Increases In Deportation Leads To Increase In Legal Action Plans
This blog has reported stories regarding the increase in deportation efforts and goals that immigration officials have set for 2011. Many undocumented immigrants have grown nervous about the increased enforcement and have decided to draft legal documents that spell out what should happen to their families and assets should they be deported.
Florida deportation defense attorneys are aware that many children of undocumented workers can be stranded at school when parents are arrested at work. Immigrant families in Arizona reportedly began creating informal plans back in 2006, when Immigration and Customs Enforcement agents were raiding work sites to round up undocumented workers, according to Cecelia Menjivar, a professor of sociology at Arizona State University.
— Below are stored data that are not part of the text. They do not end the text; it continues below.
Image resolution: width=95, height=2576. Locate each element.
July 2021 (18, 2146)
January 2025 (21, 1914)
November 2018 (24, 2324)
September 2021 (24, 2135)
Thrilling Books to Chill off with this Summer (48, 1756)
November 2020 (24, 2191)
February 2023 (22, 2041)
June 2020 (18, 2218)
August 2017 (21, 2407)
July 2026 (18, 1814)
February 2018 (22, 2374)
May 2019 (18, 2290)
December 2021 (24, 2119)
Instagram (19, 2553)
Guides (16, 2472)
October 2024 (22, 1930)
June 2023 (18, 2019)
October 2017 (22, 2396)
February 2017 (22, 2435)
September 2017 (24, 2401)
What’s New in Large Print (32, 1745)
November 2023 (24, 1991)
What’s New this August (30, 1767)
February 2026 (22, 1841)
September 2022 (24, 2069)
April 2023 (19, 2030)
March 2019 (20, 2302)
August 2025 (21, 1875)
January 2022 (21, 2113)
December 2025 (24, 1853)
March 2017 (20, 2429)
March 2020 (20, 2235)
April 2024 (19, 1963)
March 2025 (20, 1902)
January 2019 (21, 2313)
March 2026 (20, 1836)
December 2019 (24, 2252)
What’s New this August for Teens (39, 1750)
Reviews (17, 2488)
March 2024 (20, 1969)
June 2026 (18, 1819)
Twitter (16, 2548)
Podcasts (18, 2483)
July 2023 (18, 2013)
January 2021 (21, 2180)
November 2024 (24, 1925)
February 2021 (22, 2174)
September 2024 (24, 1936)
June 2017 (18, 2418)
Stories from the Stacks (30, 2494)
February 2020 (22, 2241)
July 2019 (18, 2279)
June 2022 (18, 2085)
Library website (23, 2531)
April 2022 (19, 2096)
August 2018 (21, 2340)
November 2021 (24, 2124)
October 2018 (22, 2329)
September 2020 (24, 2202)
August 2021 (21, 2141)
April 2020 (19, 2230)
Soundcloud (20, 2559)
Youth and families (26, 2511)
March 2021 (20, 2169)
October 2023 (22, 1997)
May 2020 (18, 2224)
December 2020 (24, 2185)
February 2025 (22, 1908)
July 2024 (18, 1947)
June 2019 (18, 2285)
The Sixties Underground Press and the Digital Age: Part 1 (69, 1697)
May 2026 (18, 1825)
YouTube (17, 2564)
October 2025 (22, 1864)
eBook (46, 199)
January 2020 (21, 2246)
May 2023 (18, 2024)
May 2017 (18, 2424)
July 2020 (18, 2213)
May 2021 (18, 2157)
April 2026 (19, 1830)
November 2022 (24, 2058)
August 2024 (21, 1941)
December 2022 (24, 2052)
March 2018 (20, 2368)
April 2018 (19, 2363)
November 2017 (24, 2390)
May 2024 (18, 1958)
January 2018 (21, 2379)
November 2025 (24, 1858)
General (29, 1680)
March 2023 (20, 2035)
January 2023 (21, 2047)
Menjivar says that as ICE increased raids, many families created informal emergency plans because spouses of workers did not always have access to the worker’s bank accounts. Undocumented foreign nationals with children would make informal arrangements for care of their children should they be caught up in an ICE raid.
Now many immigration attorneys and estate planning attorneys reportedly are seeing an increase in requests for legal actions plans. Congressional failure to act on immigration reform in 2010 is cited as one factor in the increase in requests for action plans, according to many experts. Increases in deportations also factors in to the increase in formal legal action plans.
Arizona’s immigration law has caused fears in many in that state, though the law is embroiled in court proceedings. Other states, including Florida are considering similar anti-immigration laws.
For many, a notarized letter may suffice as an action plan. Many plans designate who is responsible for children should an undocumented parent be subject to deportation. One 24-year-old woman, who is pregnant, has had documents drawn up to ensure her partner, a legal resident, gets custody of her child should she be deported. The woman does not want to see her child enter the foster care system.